X.________, né le 22 septembre 1974 (ci-après:
le contribuable ou le recourant), célibataire, a travaillé à plein temps
d'octobre 2007 à septembre 2009 comme architecte diplômé HES au service du
bureau constitué en société simple Fournier et Maccagnan, à Bex.
Dès le 26 octobre 2007, il s'est
inscrit en résidence secondaire à Blonay, route ********, où il loue un
appartement de 4 pièces pour un loyer de 2'200 francs. Il partage son logement
avec son amie, co-titulaire du bail à loyer et qui travaille en qualité de
directrice en parfumerie à Lausanne.
Le recourant indique comme domicile
principal le chalet "1********" à Hérémence. Ce chalet, qui compte
6,5 pièces, était propriété de ses parents, lors de l'établissement du
questionnaire en date du 5 novembre 2008. Selon ce questionnaire, le contribuable
retournait plusieurs fois par semaine en Valais et y passait tous ses week-ends
et toutes ses vacances. Dans une lettre du 10 janvier 2009 à l'Administration
cantonale des impôts (ci-après: l'ACI), le recourant a précisé à ce sujet:
"L'été j'habite
au chalet familial (…). J'y passe tous mes week-ends et vacances estivales et y
monte régulièrement les soirs de semaine, soit pour voir mes amis, soit pour
mener à bien les buts de l'association CentralCamps dont je suis président.

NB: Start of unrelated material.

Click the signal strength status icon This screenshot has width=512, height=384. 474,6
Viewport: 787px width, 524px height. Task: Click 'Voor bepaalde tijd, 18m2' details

L'hiver, mon chalet n'est pas accessible (…). Comme chaque année depuis dix
ans, je loue un appartement dans la station Thyon-Les Collons. J'ai enseigné de
nombreuses saisons à l'école suisse de ski, j'ai passé ma patente de professeur
de snow-board en 2001. J'y passe tous mes week-ends et vacances hivernaux et y
monte régulièrement les soirs de semaine, soit pour voir mes amis, soit pour
mener à bien les buts de l'association CentralCamps…"
B.
Sur ses activités et centres d'intérêts, le
contribuable s'est encore expliqué, pour affirmer que le Valais est resté le
lieu où il avait noué les liens les plus forts et les plus étroits. Il est
membre de la société de tirs "Le Grüttli", du Tennis club
d'Hérémence, du Ski club Hermancia et préside l'association à buts non
lucratifs "CentralCamps", qui organise des évènements sportifs et
musicaux et des camps de sport (questionnaire, p. 5). A ce sujet, le
contribuable a souligné (lettre du 10 janvier 2009 à l'ACI) que son engagement
pour cette association contribuait au développement de la station de Thyon-Les Collons;
"je suis régulièrement en Valais les soirs de semaine pour mener à bien
les buts de cette association et passe en moyenne au minimum une heure par soir
au développement de celle-ci".
C.
Le 3 juin 2009, en accord avec le Service
cantonal des contributions valaisan, l'ACI a fixé le domicile fiscal principal
de X.________ à Blonay au 1er janvier 2008, les conditions
d'assujettissement dans le canton de Vaud étant remplies dès le 31 décembre
2008.
X.________ a recouru le 28 juin 2009
contre cette décision auprès de la Cour de droit administratif et public du
Tribunal cantonal, aux fins de faire constater que son domicile fiscal
principal est resté fixé à Hérémence. A l'appui de son recours, il expose qu'il
est actuellement en phase de quitter son travail à Bex pour un emploi en
Valais, que Blonay n'a jamais représenté un centre de vie, qu'il y était
uniquement pour dormir quelques soirs et n'avait aucune activité sociale dans
cette commune. De plus, depuis le décès de son père, il était devenu avec sa
mère et sa sœur propriétaire de l'appartement d'Hérémence, ainsi que d'un
chalet situé dans cette commune.
Le 27 juillet 2009, à l'appui
encore de ses conclusions, le recourant a déposé diverses pièces (relevés de
retraits bancaires effectués en Valais de juillet 2007 à juillet 2008, factures
de la location d'un appartement aux Collons du 1er décembre 2008 au
30 avril 2009, copies des déclarations d'impôt 2004 à 2008).
D.
Le Service cantonal des contributions valaisan a
déclaré le 3 août 2009 renoncer à se déterminer sur ce recours; le 7 août 2009,
la Municipalité de Blonay s'est prononcée dans le sens de l'ACI, en
revendiquant le domicile légal de l'intéressé au 1er janvier 2008.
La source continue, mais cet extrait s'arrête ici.